Just to illustrate my point, here’s a brief overview of my evening. Hubby is out of town (for 10 days!!!) and I’ve just finished miraculously putting some kind of food on the table. My kids start yelling at each other because Allie’s chair is touching Jack’s and she won’t move it and then she bumped it hard “on purpose”. So we flee the crime scene and start the bath/shower process, where Allie is fussing because she has her arm stuck in the shirt she is taking off by herself because “she can do it”, meanwhile Jack has clogged the toilet because he uses about half the roll to wipe himself. So, I help Allie with her shirt and then go into the bathroom to find poop ON THE WALL. It’s a trace amount, mind you. But no amount of poop on a wall is acceptable. So I clean that up while the dog starts going crazy at the door because the TruGreen guy is here to ask if I need lawn services even though somehow they have missed that they have been treating our lawn for 2 years. All is quiet momentarily so I go to clean up from dinner when I hear screaming from the bathroom because Allie has splashed Jack because “Jack was being mean” and he is splashing back because “she splashed me first”.  But man, are they sweet when they’re sleeping.
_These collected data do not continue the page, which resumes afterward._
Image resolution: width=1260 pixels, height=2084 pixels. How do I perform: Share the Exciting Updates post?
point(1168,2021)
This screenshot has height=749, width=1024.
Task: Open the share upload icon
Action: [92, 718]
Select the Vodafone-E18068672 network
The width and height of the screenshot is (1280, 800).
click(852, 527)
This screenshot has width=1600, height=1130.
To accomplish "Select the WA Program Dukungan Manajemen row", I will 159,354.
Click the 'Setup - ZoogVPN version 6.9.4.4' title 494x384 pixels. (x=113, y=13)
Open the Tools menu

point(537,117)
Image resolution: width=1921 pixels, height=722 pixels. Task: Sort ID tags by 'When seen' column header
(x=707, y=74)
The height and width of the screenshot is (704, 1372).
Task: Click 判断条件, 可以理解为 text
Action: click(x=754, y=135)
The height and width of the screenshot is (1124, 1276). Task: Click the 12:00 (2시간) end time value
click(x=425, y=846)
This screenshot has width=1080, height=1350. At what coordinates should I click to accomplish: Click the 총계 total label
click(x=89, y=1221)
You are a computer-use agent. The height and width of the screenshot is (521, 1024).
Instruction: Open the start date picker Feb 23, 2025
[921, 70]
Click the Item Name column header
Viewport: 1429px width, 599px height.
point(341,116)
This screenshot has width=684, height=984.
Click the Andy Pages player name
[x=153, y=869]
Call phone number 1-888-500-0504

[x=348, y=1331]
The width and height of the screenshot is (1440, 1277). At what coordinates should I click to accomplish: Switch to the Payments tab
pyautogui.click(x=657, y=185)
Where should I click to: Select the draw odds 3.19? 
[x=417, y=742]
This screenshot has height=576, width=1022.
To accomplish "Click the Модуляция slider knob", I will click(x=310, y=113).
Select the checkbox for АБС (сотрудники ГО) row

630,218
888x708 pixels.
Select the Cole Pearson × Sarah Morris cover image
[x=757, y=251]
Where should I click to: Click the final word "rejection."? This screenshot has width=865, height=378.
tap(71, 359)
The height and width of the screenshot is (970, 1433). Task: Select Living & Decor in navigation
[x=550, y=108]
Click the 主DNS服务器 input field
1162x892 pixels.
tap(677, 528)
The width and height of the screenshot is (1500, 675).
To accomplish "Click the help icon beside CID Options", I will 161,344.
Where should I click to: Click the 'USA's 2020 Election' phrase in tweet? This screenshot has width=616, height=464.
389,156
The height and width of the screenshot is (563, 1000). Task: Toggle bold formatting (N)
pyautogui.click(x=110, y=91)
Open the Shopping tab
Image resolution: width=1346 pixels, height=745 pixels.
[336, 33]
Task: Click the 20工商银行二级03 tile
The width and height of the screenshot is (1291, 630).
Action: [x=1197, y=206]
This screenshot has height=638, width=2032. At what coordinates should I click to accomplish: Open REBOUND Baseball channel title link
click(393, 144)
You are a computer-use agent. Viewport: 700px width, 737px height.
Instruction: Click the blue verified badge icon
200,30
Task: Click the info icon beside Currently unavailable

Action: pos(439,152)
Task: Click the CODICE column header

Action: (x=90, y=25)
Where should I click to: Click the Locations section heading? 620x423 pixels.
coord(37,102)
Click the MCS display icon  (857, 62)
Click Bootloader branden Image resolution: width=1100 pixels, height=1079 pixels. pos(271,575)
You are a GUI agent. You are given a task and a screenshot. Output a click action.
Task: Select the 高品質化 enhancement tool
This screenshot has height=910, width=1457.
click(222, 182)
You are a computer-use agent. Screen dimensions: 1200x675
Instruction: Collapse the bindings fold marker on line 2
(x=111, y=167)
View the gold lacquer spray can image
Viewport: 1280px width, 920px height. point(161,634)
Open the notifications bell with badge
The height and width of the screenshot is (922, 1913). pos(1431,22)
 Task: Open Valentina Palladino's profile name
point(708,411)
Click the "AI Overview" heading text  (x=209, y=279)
I love my children dearly, I do. My mom bought me a sweet little sign that says, “Being a mom makes me so tired and so happy”. I love that. Being a mom is a labor of love, and being a mom with panic disorder adds a hint of spice to the dish. Which makes me think, maybe I shouldn’t beat myself up for relying on medication for anxiety in these early childhood years. Maybe that book was meant for moms with kids off to college. Certainly they don’t want you to do it during the teenage years either. So when is the right time to suck it up and start exposure therapy? I’ll sleep on that one.

Seriously, I do want to start soon. I have so much hope in my fearful little heart. I think once you loose hope, you’re in a far tougher spot. So I’m thankful for hope. I can’t say I’m thankful for anxiety, but I am accepting of it and it’s the journey I’ve been given. My hope is to overcome it and to help others on their journey as well. So cheers to starting practice… one of these days.